Vesayet diye diye, vesayetin en acımasız en adaletsiz biçimini iktidar modeli olarak dayatan AKP’nin 8 Haziran sabahı lastiğinin patladığını görmek istiyoruz.

HDP’nin barajı aşması en azından emekliler dahil sistemin yok saydığı kesimlerin sorun ve taleplerinin mecliste anlamlı bir tartışma zemini oluşmasını sağlayacaktır. Emek- sermaye çelişkisinin bütünüyle giderilmesini beklemeden, mücadeleden emekli olunmaz diyenlerin sokakta duyulan sesini yine sokağın gücünü arttırmak üzere meclisten yankılanmasını sağlamak için ve bu sesin etki edebileceği bir meclis aritmetiği oluşabilmesi için HDP’nin barajı aşması gerekiyor.

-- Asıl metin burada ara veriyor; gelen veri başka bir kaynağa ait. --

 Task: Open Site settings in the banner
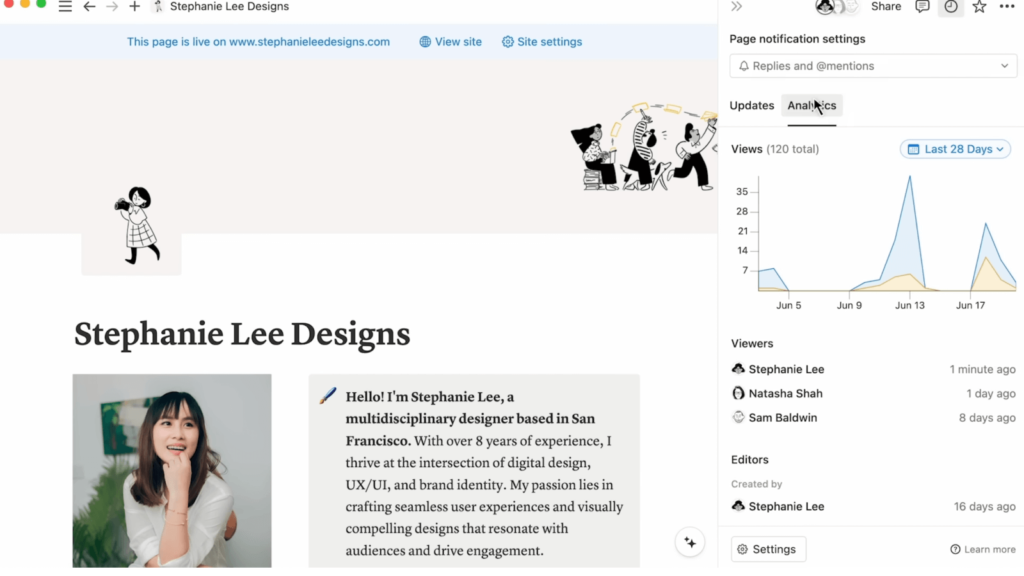click(541, 42)
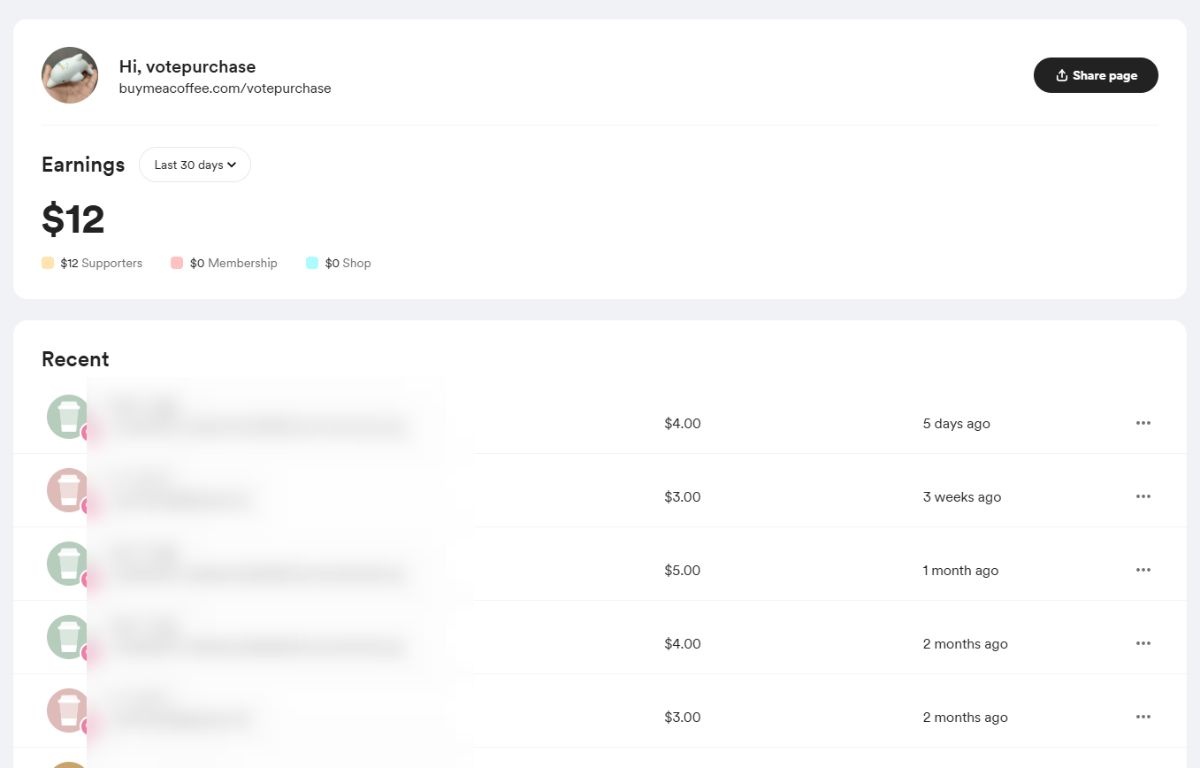
Task: Click coffee cup icon on the $5.00 row
Action: click(x=68, y=563)
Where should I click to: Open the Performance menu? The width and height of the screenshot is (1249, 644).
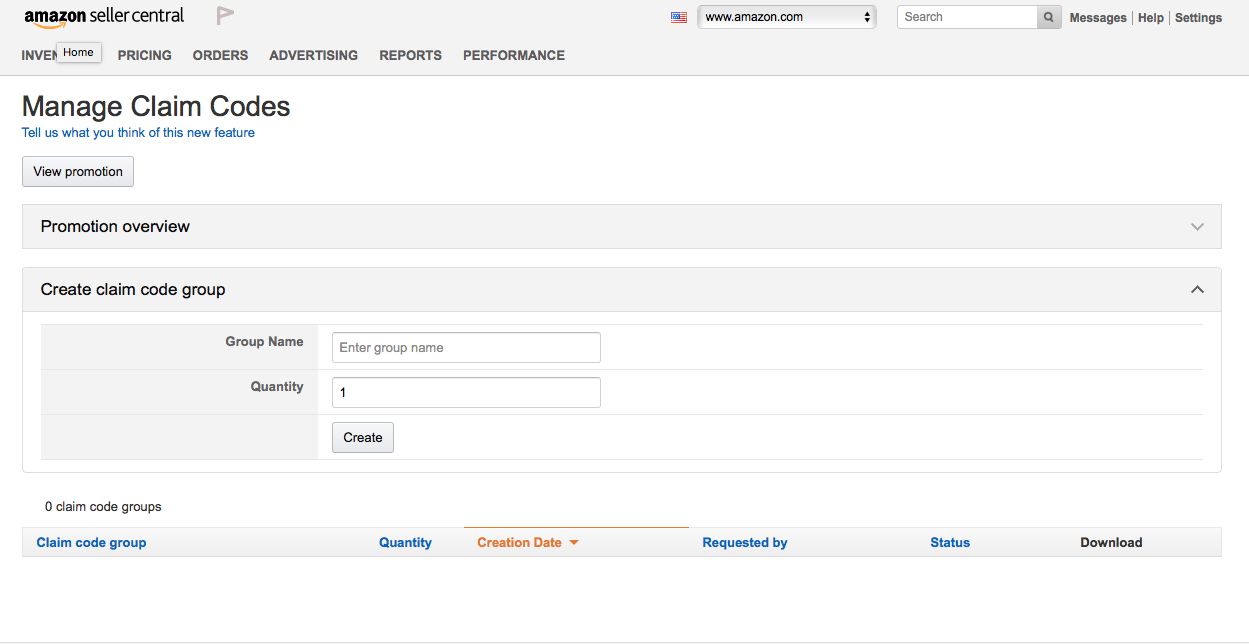(x=513, y=56)
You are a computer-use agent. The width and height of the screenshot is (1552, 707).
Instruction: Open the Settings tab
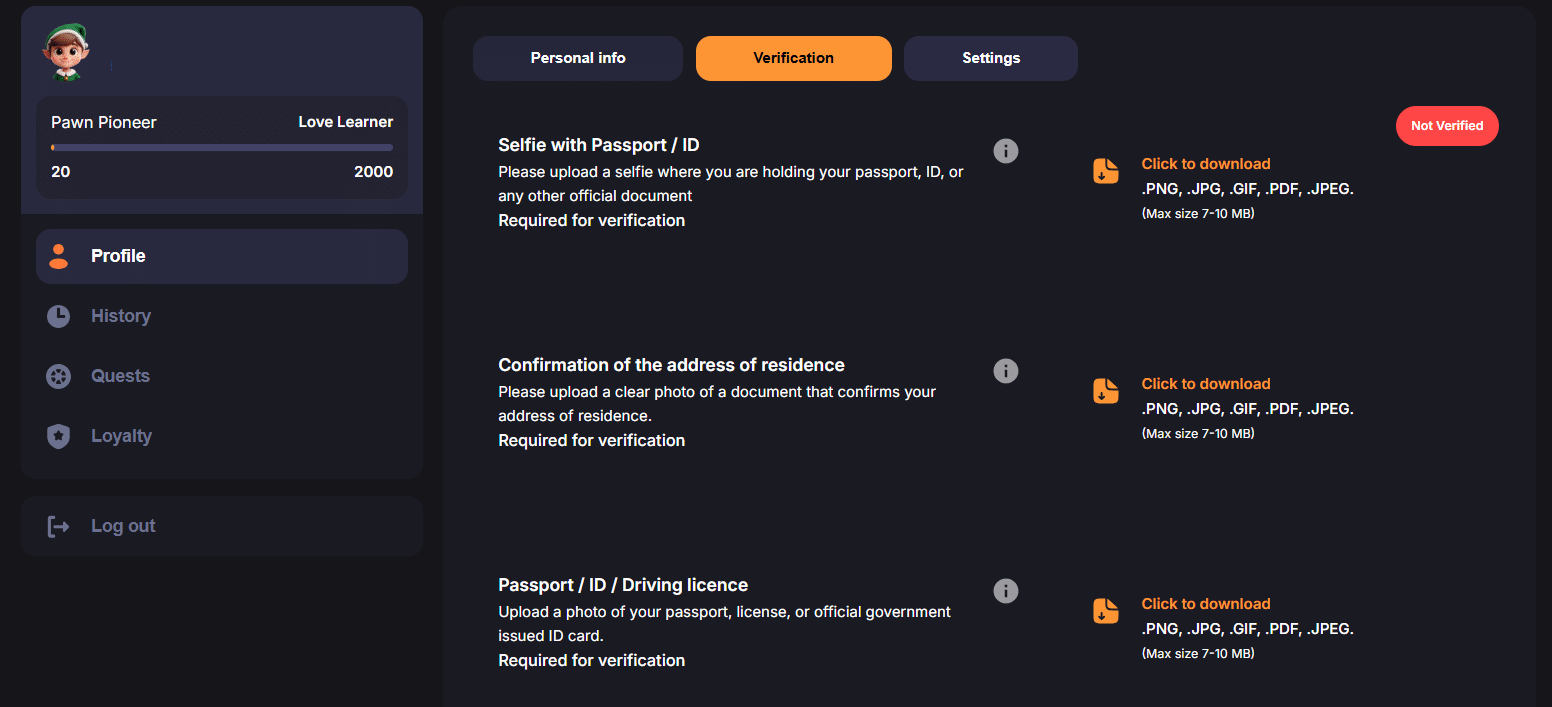pyautogui.click(x=991, y=58)
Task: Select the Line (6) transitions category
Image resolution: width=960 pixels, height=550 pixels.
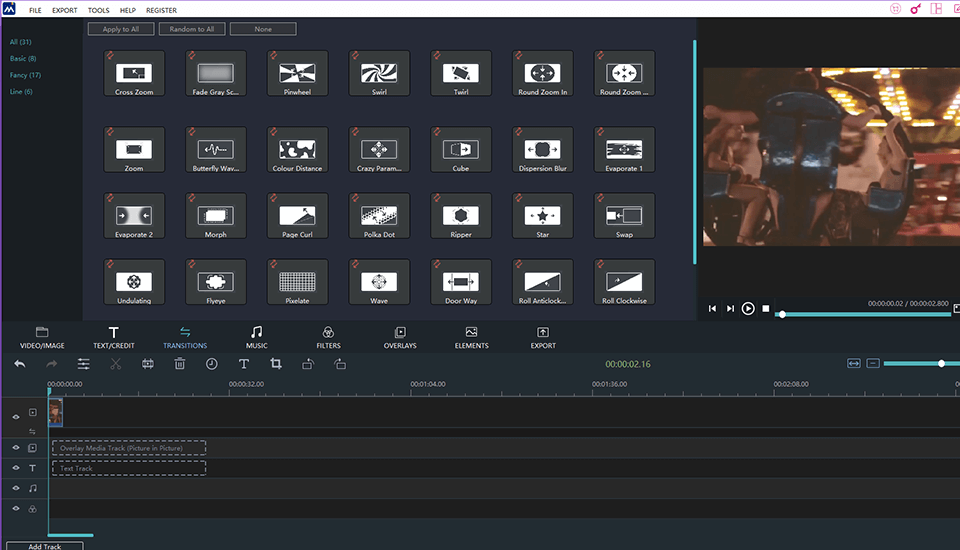Action: tap(21, 92)
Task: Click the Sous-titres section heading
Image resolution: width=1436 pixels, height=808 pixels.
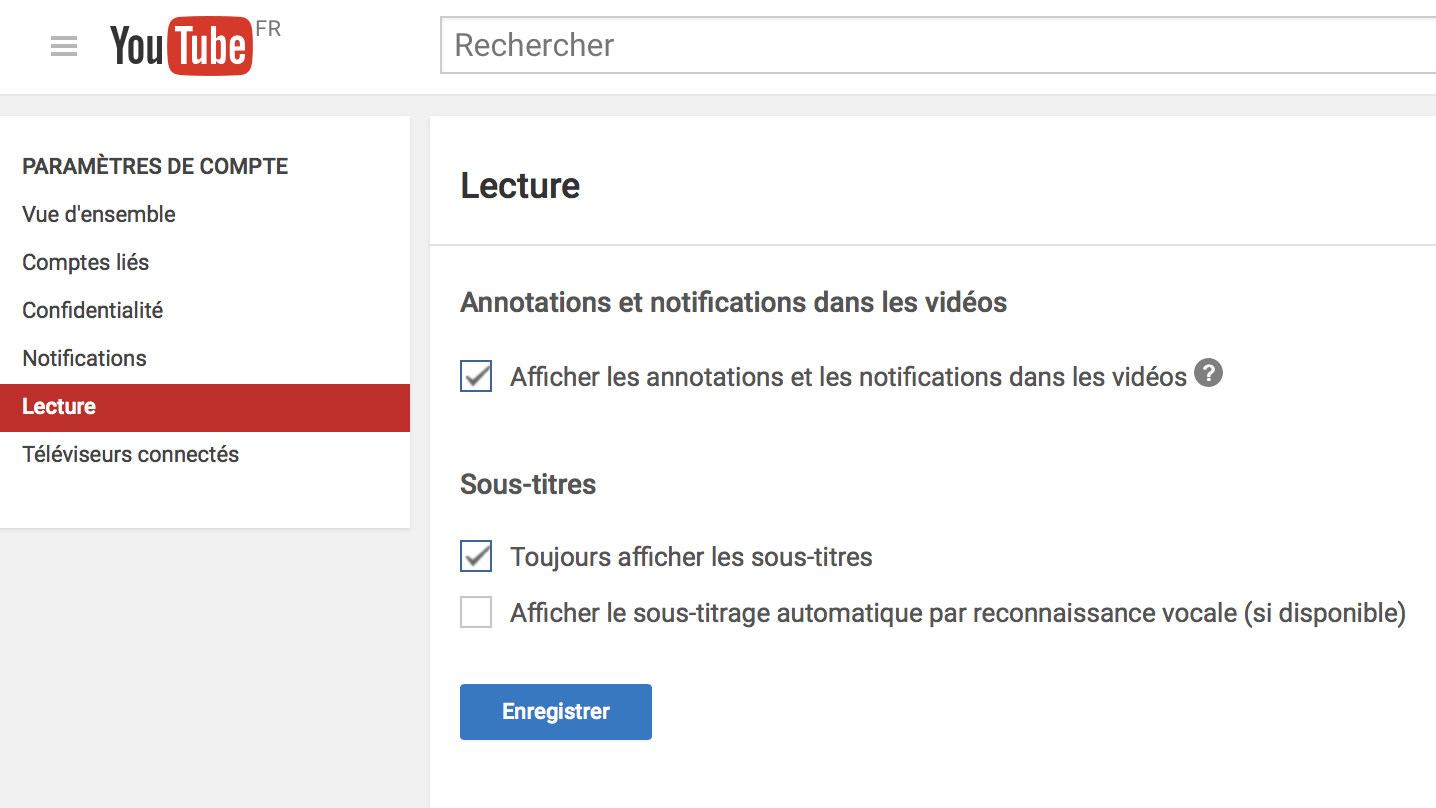Action: pyautogui.click(x=528, y=485)
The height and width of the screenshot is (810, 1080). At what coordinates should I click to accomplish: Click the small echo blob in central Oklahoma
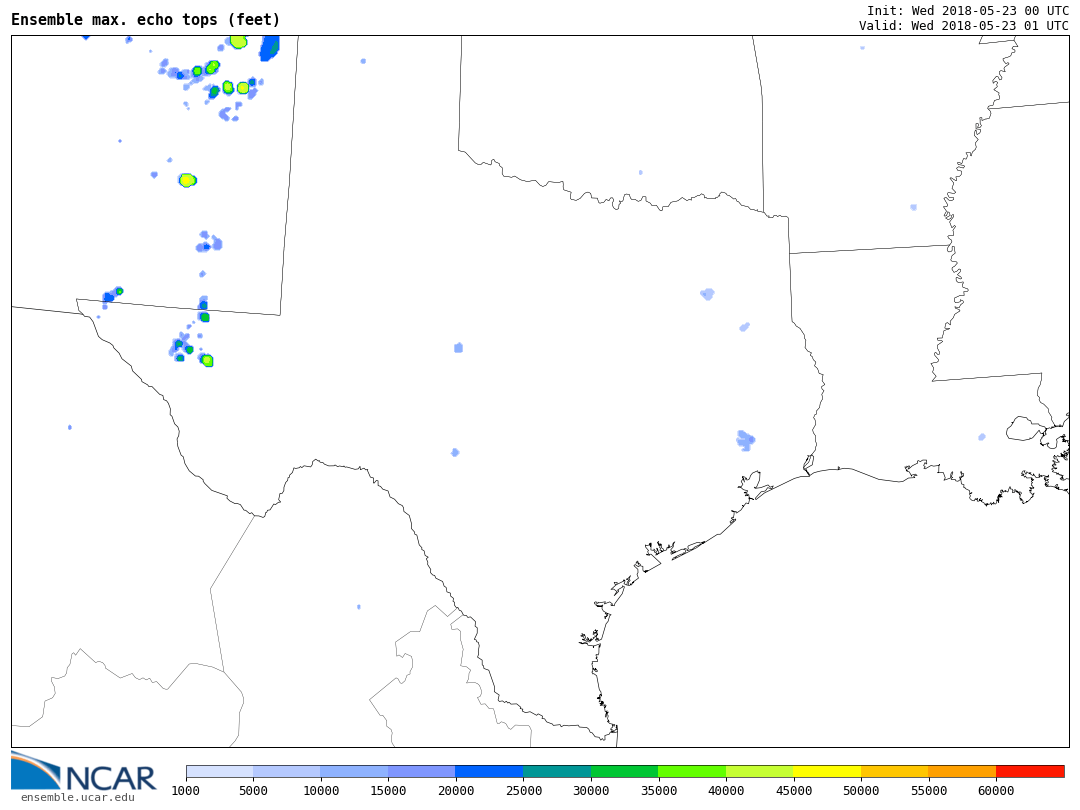[x=641, y=172]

Tarihte öyle anlar vardır ki, alınacak tutum, takınılacak tavır ve “atılacak oy” çıplak anlamından çok daha fazlasını ifade eder. Bu nedenle 7 Haziran seçimlerinde, sokakta söyleyecek sözü kalmayan AKP’nin, sandıkta da geriletilmesi ve bu gerilemeyi sağlayabilecek temel unsur olarak HDP’nin barajı geçmesi önem taşıyor. Böylesi bir sonuç AKP’nin işini zorlaştıracaktır. Böyle bir sonuçta hak arayanlar soluk alabilecek, doludizgin giden AKP diktatörlüğü tökezleyecektir.

Son aylarda bu anlamda bir umut ışığı belirmeye başladı. Özellikle son 10 günde ortaya çıkan durum, gençlerin, kadınların, aydın, sanatçı ve yazarların, işçilerin, sağlıkçıların, mühendislerin, kamu emekçilerinin, Kürtlerin, Alevilerin AKP diktatörlüğüne dur demeye kararlı olduklarını gösteriyor.

Tüm emeklileri bu onurlu yürüyüşte saf tutmaya ve HDP’nin barajı aşması için ev ev, sokak sokak çalışmaya, sandığa gitmeye ve oylara sahip çıkmaya çağırıyoruz.